Así pareció ser. Salí de la piscina y al poco tuve como el primer reflejo o necesidad de empujar, es como que el cuerpo lo hizo solo, no había duda de que tenia que empujar, estaba clarísimo. En ese momento no recuerdo dolor, o al menos dolor como podía parecer, tenia la necesidad de empujar muy muy fuerte, como una fuerza sobrehumana, y así lo hacia y la sensación me impresionaba un montón, notaba como mi bebé estaba saliendo de dentro de mí. Le quise tocar y noté algo muy muy blando que ya estaba a punto de salir. Después, recuerdo como en un pujo muy fuerte se rompió la bolsa y luego empezó a salir su cabecita, en ese momento me costaba no caer en la tentación de empujar todo el rato; aunque no me desgarré, puede que pujase en algún momento entre contracciones.

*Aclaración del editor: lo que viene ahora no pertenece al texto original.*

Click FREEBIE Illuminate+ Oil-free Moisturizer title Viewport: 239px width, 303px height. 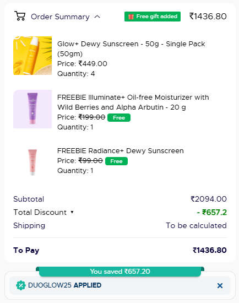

Le tocaba con la mano y le veía por un espejito, hasta que al fin salió y le pude coger, estaba precioso, me miraba y estaba allí tan tranquilo como si nada hubiese pasado y resbalaba un montón. Nos tumbamos en la cama y al poco parí la placenta, despues nos cortaron el cordón… aunque no recuerdo nada de todo eso ultimo, solo recuerdo estar en mi cama con mi bebé y así seguimos no se cuantas horas y dias…

Así fue mi parto, el nacimiento de Iru, que si tuviese que resumir en pocas palabras creo que serían: intenso y alucinante… UN GRAN VIAJE!